İlk evvela hayatta kalmak ister… nokta! Bu konu tartışmaya
açık değil.
Hayatta kalan insanın isteyeceği sonraki şey “yok
sayılmamak”tır. Eğer ona yokmuş gibi ya da varlığı ancak bir böceğinki kadarmış
gibi hissettirmeyi başarırsanız iki şeyden birini yapar: ortamdan uzaklaşır ya
da var olduğunu ispat çabasına girişir.
Ortamdan uzaklaşması beka tedbiridir, çok güçlüsünüzdür,
sizi varlığına tehdit olarak görür ve size karşılık vermez. Kovulmak istemeyen
bir memurun müdürünün aşağılayıcı azarlamalarına sessiz kalması gibi.

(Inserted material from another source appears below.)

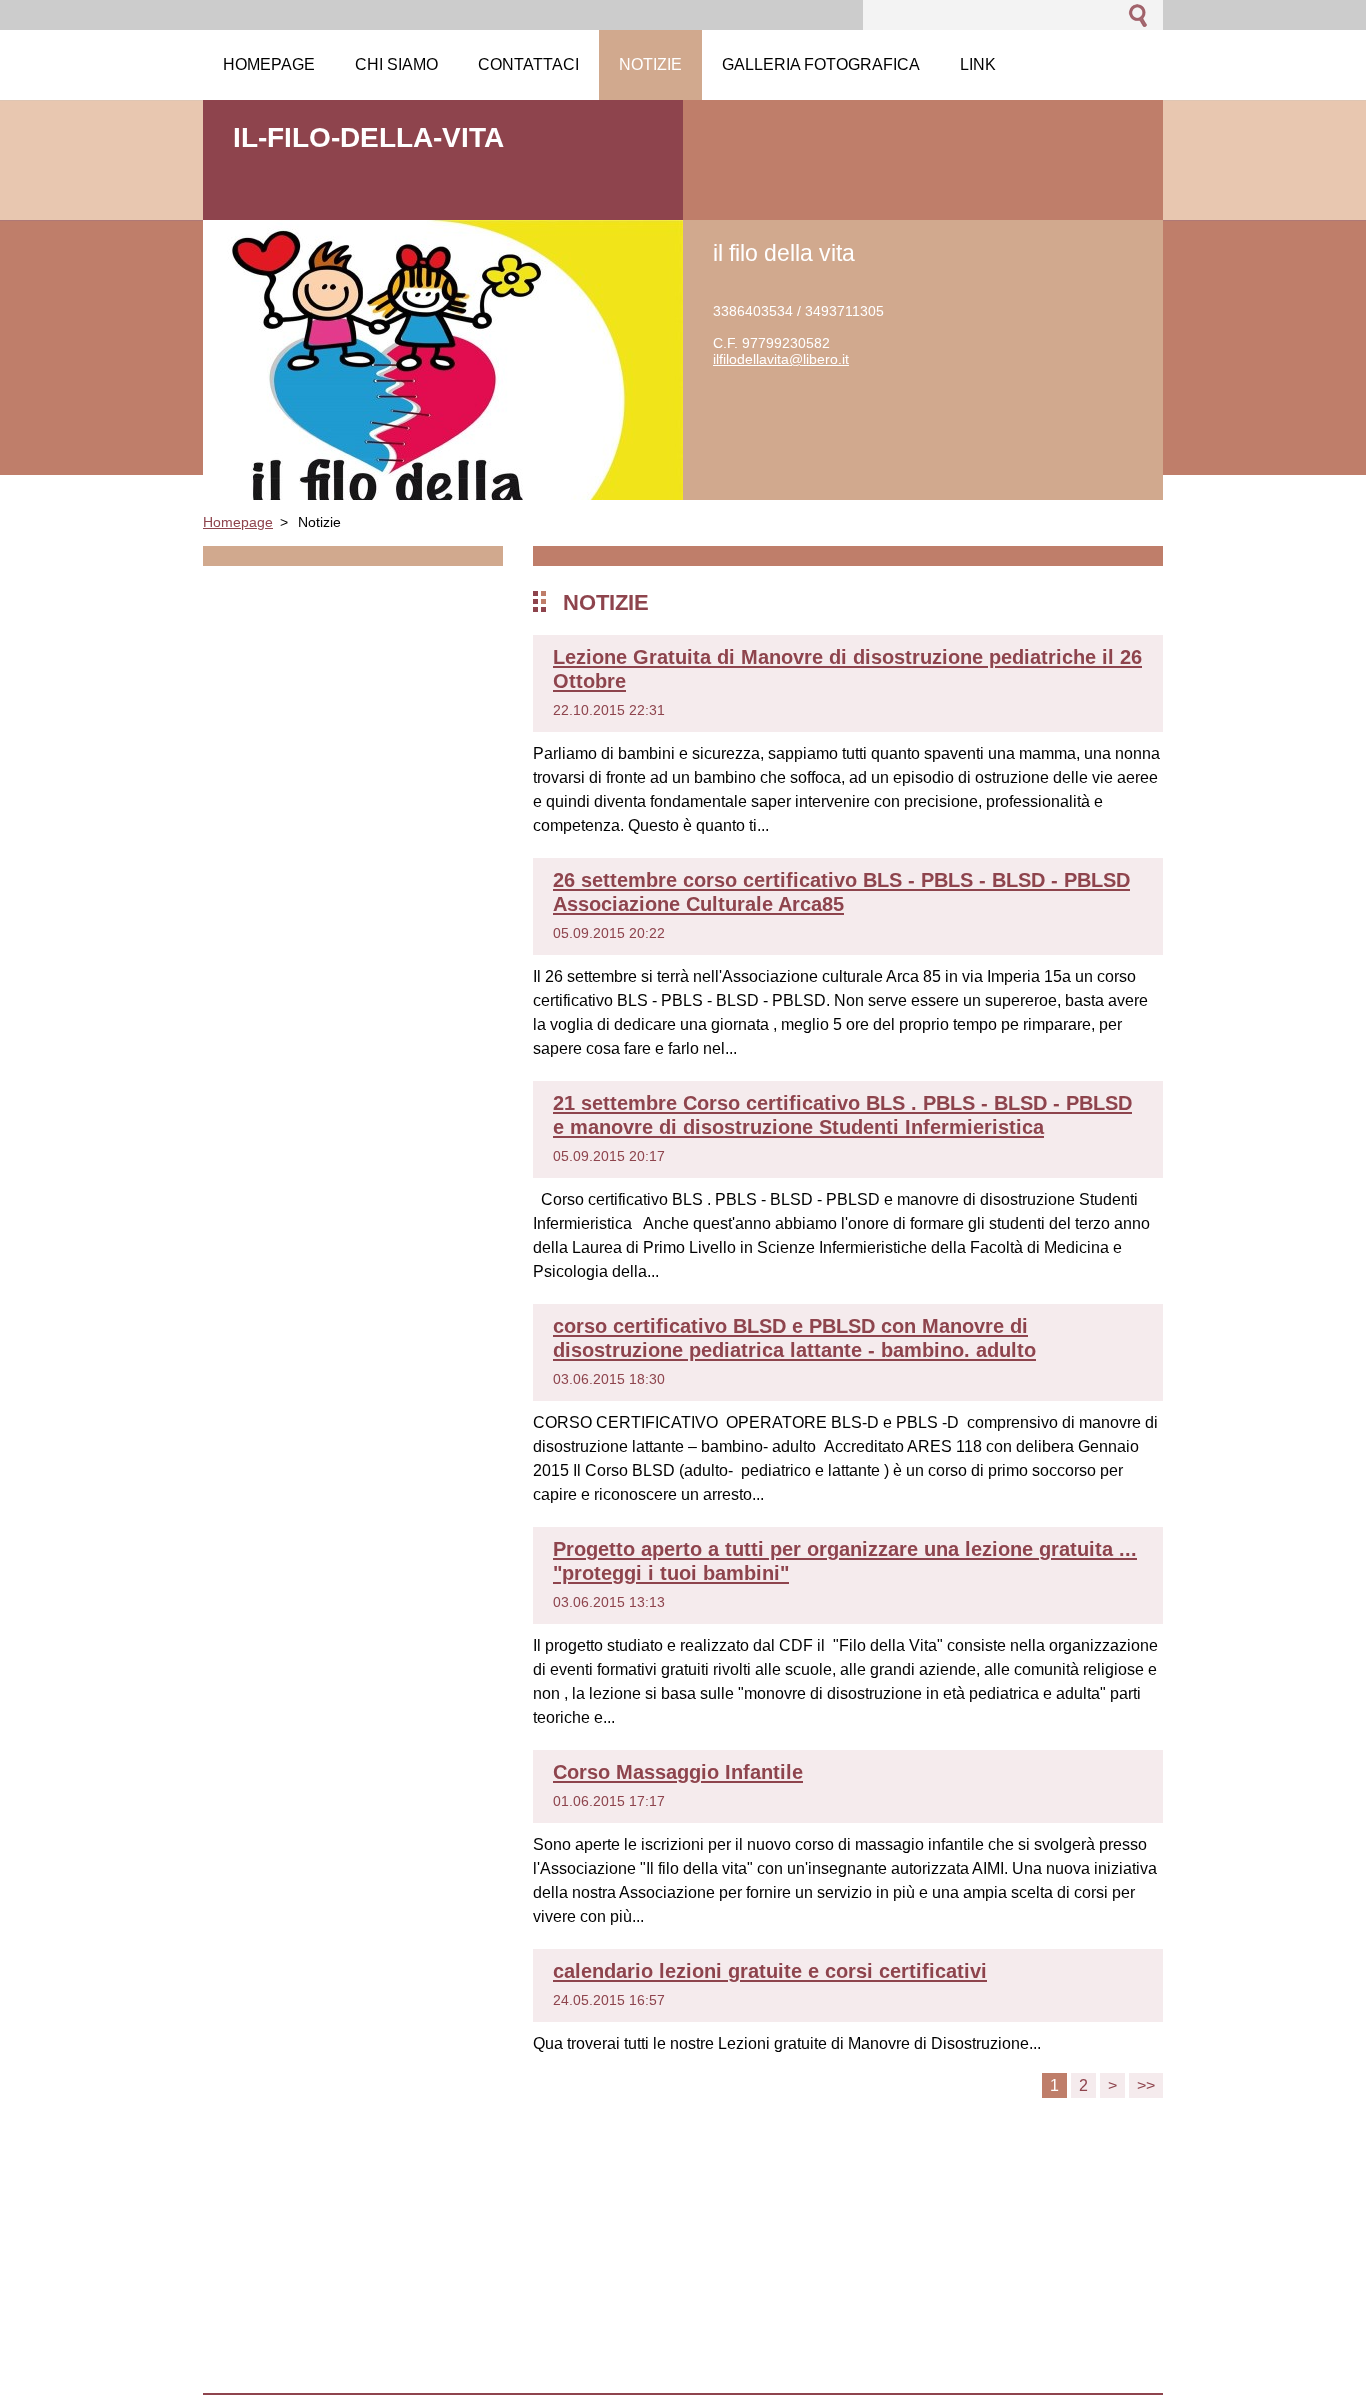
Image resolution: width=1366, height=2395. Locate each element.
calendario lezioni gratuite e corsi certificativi (770, 1971)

İspat çabası ise iki türlü gösterir kendini; defansif ve
ofansif. Defansif olarak yapacağı şeyler kendine dairdir, değersiz olmadığını, bildiği-becerdiği
şeyler olduğunu göstermeye çalışır. Ticari olmayan her türden gösteri defansif var
olduğunu ispat çabasıdır.
Ofansif olarak yaptığı şeylerse kendini yok saymaya
çalışana yöneliktir, saldırır, değersizleştirmeye çalışır, yok saymaya çalışır.
“Sen kimsin ki?” kafası.
Kibir…ofansif var olduğunu ispat çabasıdır.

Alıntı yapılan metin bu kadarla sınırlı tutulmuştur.